• _Text shown_
-=-=-=-=-

Parallel KCF Tracking

A 15-618 Final Project by Ilaï Deutel and Denis Merigoux

Summary

We modified the OpenCV implementation of the KCF object tracking algorithm to use the NVIDIA GPUs of the GHC machines. Our 1.84x final speedup obtained on a fullHD video increased the number of FPS from 8.4 to 12.8.

Background

Tracking API

An object tracking algorithm takes as input a video seens as a sequence of frames, and an initial bounding box that indicates the object to track. The algorithm offers an interface consisting of two methods:

init(initial_frame,bounding_box) which sets up the algorithm data structures;
update(new_frame) which updates the position of the bounding box by identifying the position of the tracked object on the new_frame.

Key operations

The KCF algorithm (and the other tracking algorithm) use diverse statistical learning techniques to infer the new position of the tracked object. These techniques operate on matrices, which offer potential for parallelization. However, the KCF algortihm makes use of non-linear operations such as Fourier transform to compute kernels. Because the tracking algorithm sees only one frame at a time (as in a real-time use case), the parallelization axis concerns the number of pixels in a frame, which directly influences the dimensions of the matrices handled by the algorithm.

Workload decomposition

By examining the sequential implementation of the KCF tracker in OpenCV, we broke down the time spent in each phase of the algorithm. The longest and most computational-intensive phases are in bold; they involve mostly Discrete Fourier Transform and matrix multiplication.

-=-=-=-=-

• _Supplied data_
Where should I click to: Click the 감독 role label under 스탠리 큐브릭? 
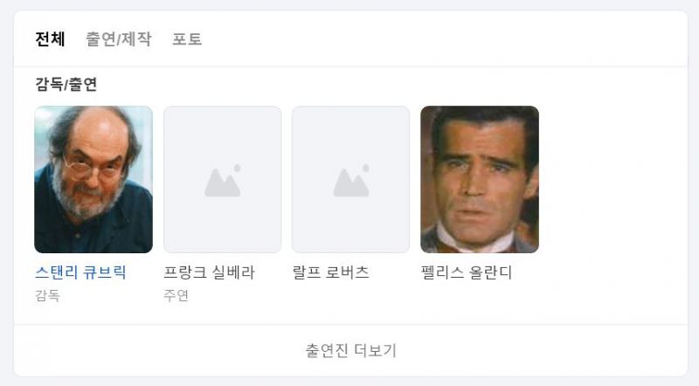click(47, 295)
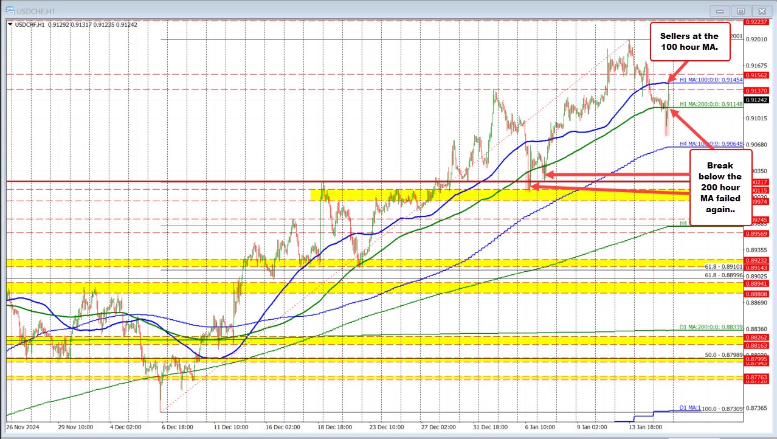The width and height of the screenshot is (777, 439).
Task: Click the 50.0 Fibonacci label at 0.87989
Action: (x=723, y=354)
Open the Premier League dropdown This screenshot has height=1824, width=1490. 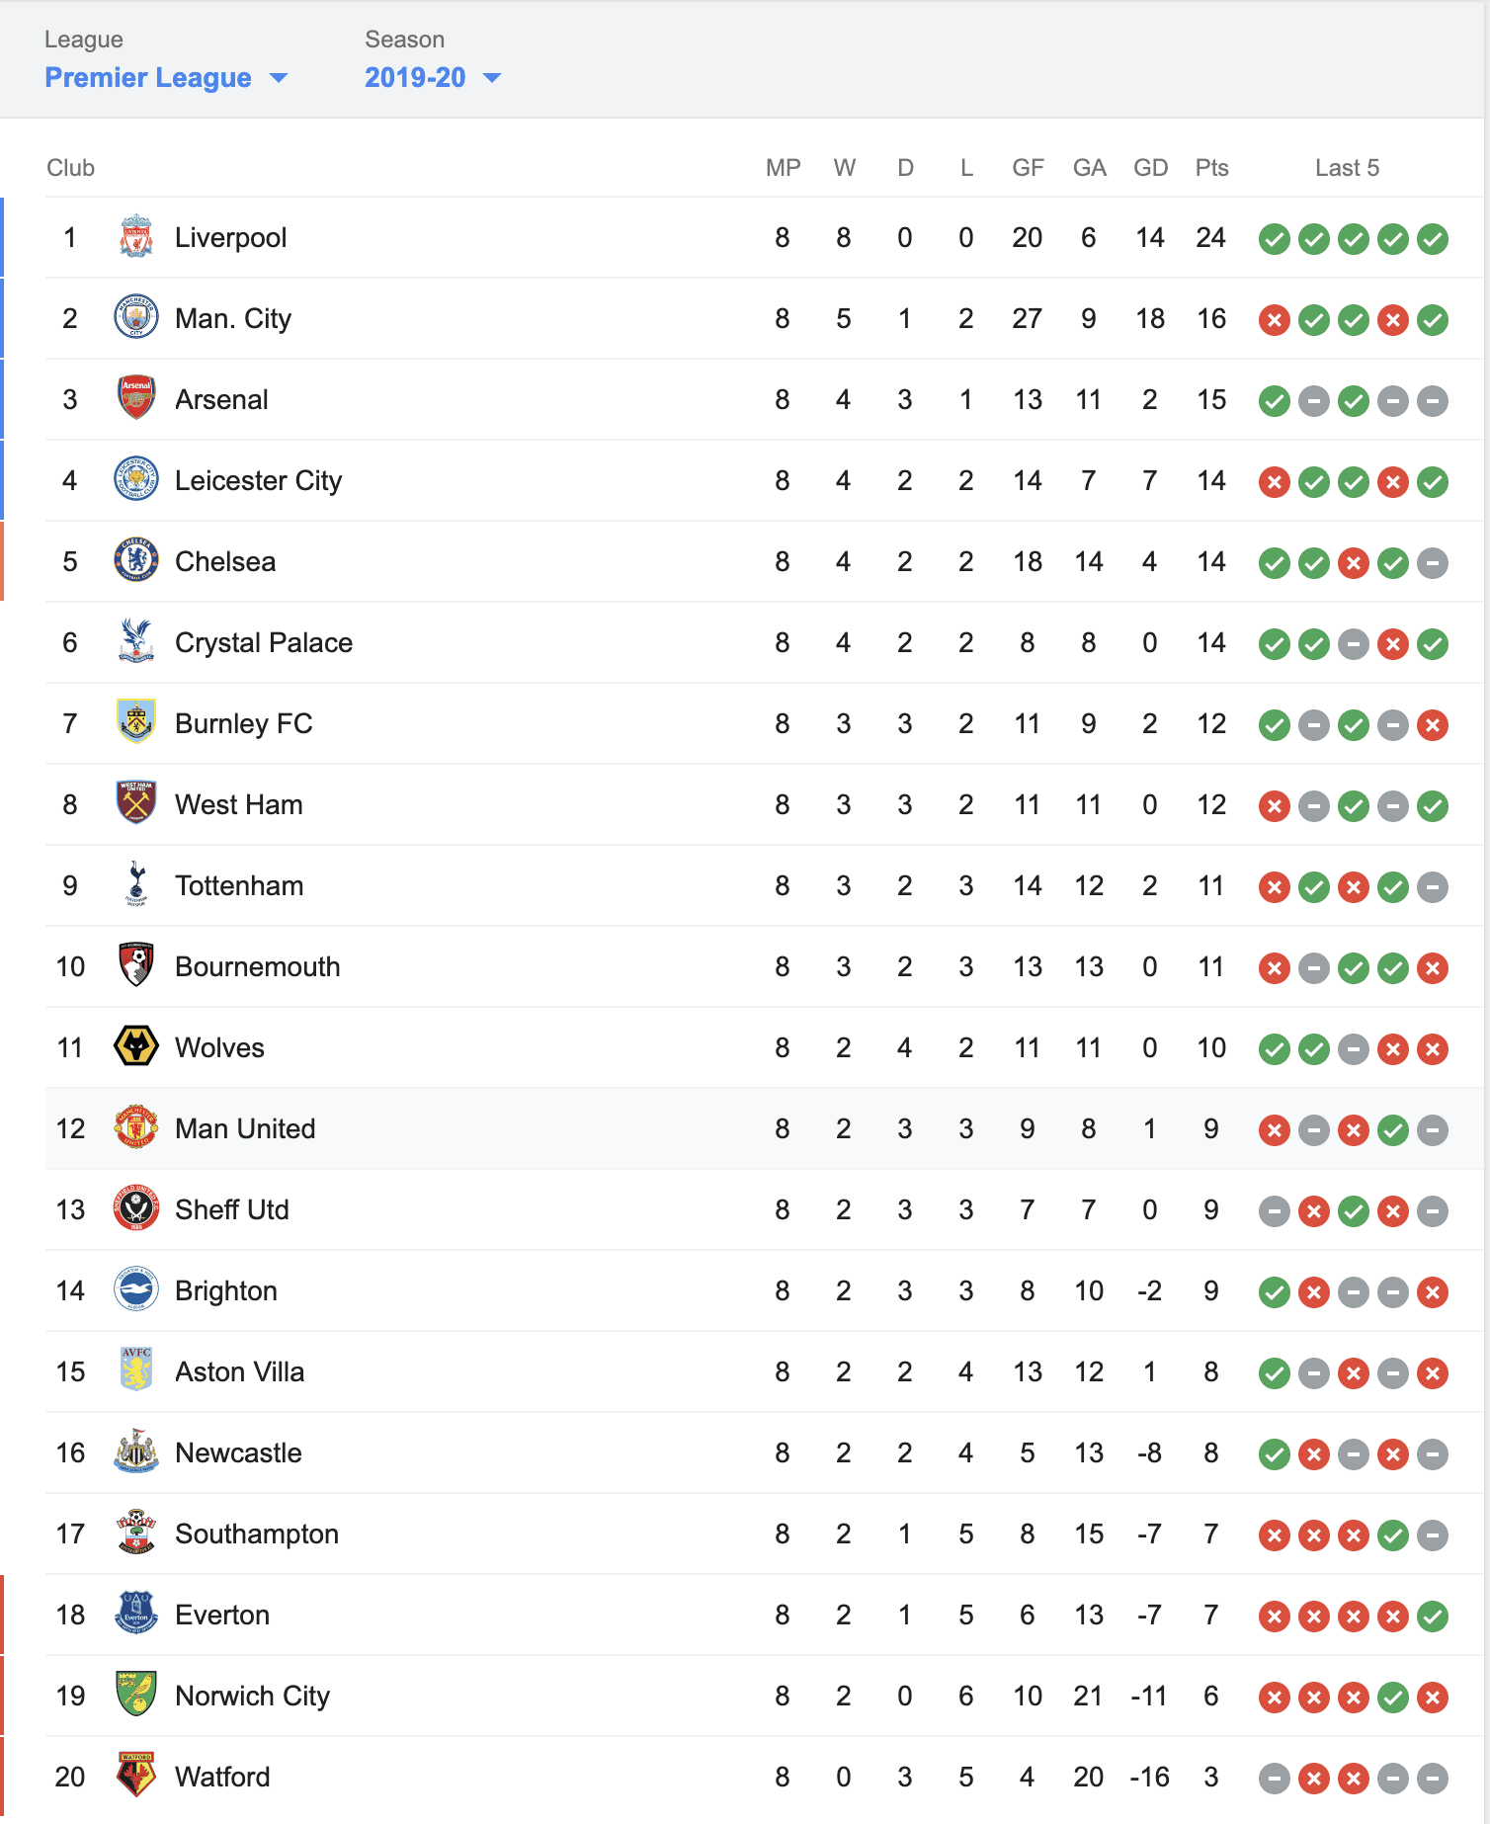click(x=166, y=77)
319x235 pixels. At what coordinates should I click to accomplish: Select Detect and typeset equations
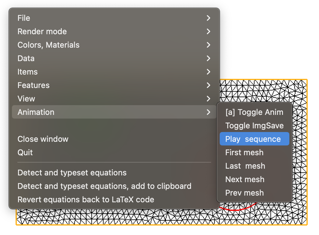(72, 173)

-=-=-=-=-

• _Goals_
a - Rewrite the KCF project page starting at "init(initial_frame,bounding_box) which sets" and ending at "by the algorithm.", replacing "matrices" with "arrays".
b - According to the KCF project page, what final speedup did the team obtain on a fullHD video?
Work from the KCF project page alone.

• _Outputs_
a -
init(initial_frame,bounding_box) which sets up the algorithm data structures;
update(new_frame) which updates the position of the bounding box by identifying the position of the tracked object on the new_frame.

Key operations

The KCF algorithm (and the other tracking algorithm) use diverse statistical learning techniques to infer the new position of the tracked object. These techniques operate on arrays, which offer potential for parallelization. However, the KCF algortihm makes use of non-linear operations such as Fourier transform to compute kernels. Because the tracking algorithm sees only one frame at a time (as in a real-time use case), the parallelization axis concerns the number of pixels in a frame, which directly influences the dimensions of the arrays handled by the algorithm.

b - A 1.84x speedup, which raised the frame rate from 8.4 to 12.8 FPS.